## ZBIN Data Binning Software

If your experimental data is not already binned, **ZBIN**—our advanced binning software—can do this for you as a preliminary step. This is not simple binning. Rather, it uses weighted regressions based on Gaussian distributions to properly bin your data, while giving you full control over the binning parameters.

## Traditional Binning

Consider the following data points (blue dots). They perfectly represent the function **sin(x/2)**, shown here as a dashed green line, from 0 to 3.

These represent the best data points you might expect to collect under ideal experimental conditions: data points with absolutely no noise.

Suppose you want to place this data into three bins, from 0 to 1, 1 to 2, and 2 to 3—represented here by the background colors blue, red, and tan. The standard binning method is to simply take the mean within each bin.
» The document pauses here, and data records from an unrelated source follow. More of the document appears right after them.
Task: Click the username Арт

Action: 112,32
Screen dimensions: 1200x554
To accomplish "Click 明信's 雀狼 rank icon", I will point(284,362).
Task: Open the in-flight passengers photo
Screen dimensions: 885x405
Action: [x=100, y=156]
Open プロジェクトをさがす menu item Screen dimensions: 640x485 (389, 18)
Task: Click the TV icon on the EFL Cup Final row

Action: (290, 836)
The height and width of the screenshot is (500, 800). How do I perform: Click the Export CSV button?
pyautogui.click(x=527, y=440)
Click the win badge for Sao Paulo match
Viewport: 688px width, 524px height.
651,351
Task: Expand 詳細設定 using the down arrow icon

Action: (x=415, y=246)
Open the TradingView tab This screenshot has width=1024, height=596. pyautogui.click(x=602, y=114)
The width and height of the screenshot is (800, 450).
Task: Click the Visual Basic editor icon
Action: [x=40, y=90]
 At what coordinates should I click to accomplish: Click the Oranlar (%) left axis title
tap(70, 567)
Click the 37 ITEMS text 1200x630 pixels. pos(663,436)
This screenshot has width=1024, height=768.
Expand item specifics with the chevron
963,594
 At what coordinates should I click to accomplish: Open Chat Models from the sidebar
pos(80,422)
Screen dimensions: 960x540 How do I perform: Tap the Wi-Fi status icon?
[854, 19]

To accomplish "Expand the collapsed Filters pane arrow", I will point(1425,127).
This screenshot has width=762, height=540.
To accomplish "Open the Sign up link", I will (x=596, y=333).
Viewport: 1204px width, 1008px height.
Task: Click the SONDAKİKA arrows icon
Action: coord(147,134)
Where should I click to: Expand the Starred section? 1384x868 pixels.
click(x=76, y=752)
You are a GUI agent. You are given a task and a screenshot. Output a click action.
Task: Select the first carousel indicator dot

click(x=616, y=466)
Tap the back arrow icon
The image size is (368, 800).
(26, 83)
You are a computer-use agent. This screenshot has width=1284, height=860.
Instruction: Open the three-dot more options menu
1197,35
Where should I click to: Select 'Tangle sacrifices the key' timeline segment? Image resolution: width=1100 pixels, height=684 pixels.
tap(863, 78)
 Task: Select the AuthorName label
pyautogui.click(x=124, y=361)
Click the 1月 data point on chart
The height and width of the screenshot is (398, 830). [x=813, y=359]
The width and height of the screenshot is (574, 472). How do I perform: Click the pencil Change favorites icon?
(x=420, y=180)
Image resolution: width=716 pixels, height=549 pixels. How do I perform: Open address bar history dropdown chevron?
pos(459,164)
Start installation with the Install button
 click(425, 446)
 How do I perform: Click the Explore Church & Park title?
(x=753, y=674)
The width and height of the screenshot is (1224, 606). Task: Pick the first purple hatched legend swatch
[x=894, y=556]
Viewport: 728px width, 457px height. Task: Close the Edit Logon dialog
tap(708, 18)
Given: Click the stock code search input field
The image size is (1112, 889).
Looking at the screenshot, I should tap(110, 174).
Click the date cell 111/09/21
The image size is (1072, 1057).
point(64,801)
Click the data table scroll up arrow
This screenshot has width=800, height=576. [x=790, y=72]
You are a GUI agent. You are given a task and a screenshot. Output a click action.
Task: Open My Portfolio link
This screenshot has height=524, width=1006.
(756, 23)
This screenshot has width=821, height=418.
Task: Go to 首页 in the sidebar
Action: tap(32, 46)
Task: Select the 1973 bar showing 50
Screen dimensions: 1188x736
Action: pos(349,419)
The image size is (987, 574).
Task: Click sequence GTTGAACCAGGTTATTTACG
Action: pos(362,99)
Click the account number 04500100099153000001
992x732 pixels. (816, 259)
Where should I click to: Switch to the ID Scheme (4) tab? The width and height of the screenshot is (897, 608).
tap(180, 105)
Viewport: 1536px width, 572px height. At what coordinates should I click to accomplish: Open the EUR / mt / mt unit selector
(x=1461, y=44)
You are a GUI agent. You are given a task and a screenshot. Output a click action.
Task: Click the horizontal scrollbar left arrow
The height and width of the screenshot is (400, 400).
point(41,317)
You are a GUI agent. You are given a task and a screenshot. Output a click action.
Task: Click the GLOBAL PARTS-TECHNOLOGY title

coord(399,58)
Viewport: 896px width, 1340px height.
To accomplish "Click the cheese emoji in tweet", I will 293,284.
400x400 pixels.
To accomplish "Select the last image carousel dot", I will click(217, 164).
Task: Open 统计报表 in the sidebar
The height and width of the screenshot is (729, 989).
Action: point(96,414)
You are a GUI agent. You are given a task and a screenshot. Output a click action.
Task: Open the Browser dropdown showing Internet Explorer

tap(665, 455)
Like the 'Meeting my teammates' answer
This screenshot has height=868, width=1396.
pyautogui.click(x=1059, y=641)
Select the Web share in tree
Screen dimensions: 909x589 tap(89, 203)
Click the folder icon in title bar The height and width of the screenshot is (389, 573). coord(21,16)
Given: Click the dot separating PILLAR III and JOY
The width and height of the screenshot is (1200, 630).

The means are indicated here by red circles:

Obviously, on this data, the mean consistently underestimates the actual value at the center of each bin, represented here as green circles. (On some other types of data, such as exponentially increasing curves, taking the means would consistently *overestimate* the values.)

When you add noise to the data, things certainly don't improve:

This is not good, either way. **Traditional binning introduces an offset to your data— even if your data is perfectly noise-free!**

## The ZBIN Solution

The problem with the traditional method is that all data points within a bin are weighted evenly. However, the data points near the edges of the bin (for example) do not represent the desired value as well as data points near the center of the bins. Further, data points that lie near the edges of a bin can arbitrarily affect one bin or the other, which means that changing the binning parameters slightly can dramatically alter your results.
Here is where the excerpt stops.